§ **Work order**: The full listing should be transcribed verbatim.
Start of Material for this task
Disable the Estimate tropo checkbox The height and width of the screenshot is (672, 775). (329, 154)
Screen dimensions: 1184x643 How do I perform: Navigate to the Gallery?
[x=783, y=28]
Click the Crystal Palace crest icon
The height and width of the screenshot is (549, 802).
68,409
End of Material for this task
§ **Answer to the exercise**:
Disable the Estimate tropo checkbox The height and width of the screenshot is (672, 775). (329, 154)
Screen dimensions: 1184x643 How do I perform: Navigate to the Gallery?
[x=783, y=28]
Click the Crystal Palace crest icon
The height and width of the screenshot is (549, 802).
68,409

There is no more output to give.